In part one of my weight lifting series for beginners I talked about how many days per week you should be training. If you missed the post, you can read it here. To summarise, I recommend three options when it comes to lifting: three full body sessions, a four day upper/lower body split, or a four to five day body part split for the aspiring bodybuilder.
So now that you know how many days per week you should be going to the gym, what exercises should you do?
Every single time you lift weights, you should base your workout around one heavy, compound movement. The four main exercises are a squat, deadlift, bench press or overhead press. In most cases, and certainly if you are a beginner, these exercises should be performed first in your workout when you have the most energy and focus.
Each compound lift can be varied slightly both to prevent boredom, and to ensure proper technique is mastered. For example, I usually teach a client to goblet squat to a box and then front squat, before teaching them a full barbell back squat (I wrote two posts covering back squats here and here).
My deadlift progression usually starts with cable pull-throughs and then straight-legged deadlifts to ensure the hip hinge has been perfected. You can usually start off with a bench and overhead press straight away, unless you have serious mobility issues.
Given that I have listed four exercises, you’re probably thinking what you should do if you only have three days per week to train. Squats and deadlifts are generally the most taxing of the four exercises, so always separate them. I would therefore recommend sticking the two presses on the same day.

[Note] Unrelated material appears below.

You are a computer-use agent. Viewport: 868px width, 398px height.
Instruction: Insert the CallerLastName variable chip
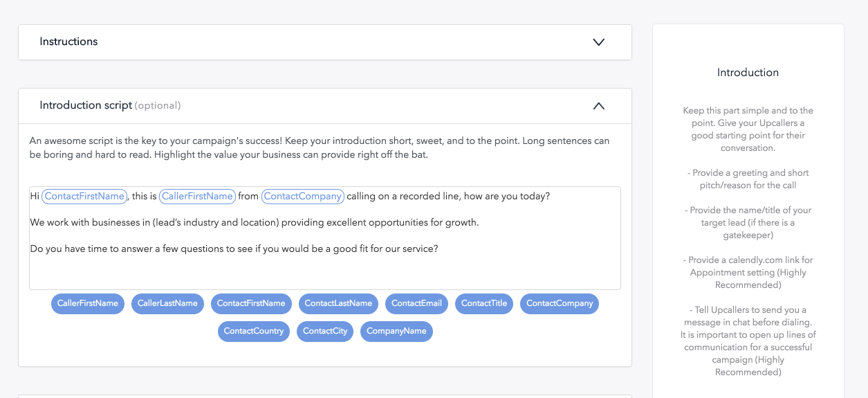167,304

If you have four days per week to train, it’s easy – just do each compound movement on a separate day. If you are training five days a week, I usually recommend focusing on chin-ups or pull-ups as your additional compound lift – especially if you are a woman. When I was teaching myself to do unassisted chin-ups, I always did them first in my workout. Now, if I do even one exercise before attempting chin-ups, my performance suffers.
So far you have one compound exercise making up the base of your workout. What next? Here’s where it gets tricky, and many people overthink something that can really be quite simple.
Fill the rest of your session with accessory movements. Overall, including the compound lift, you want to perform four to eight exercises per session. The exact number depends on how many sets you are doing, which I will discuss in my next post.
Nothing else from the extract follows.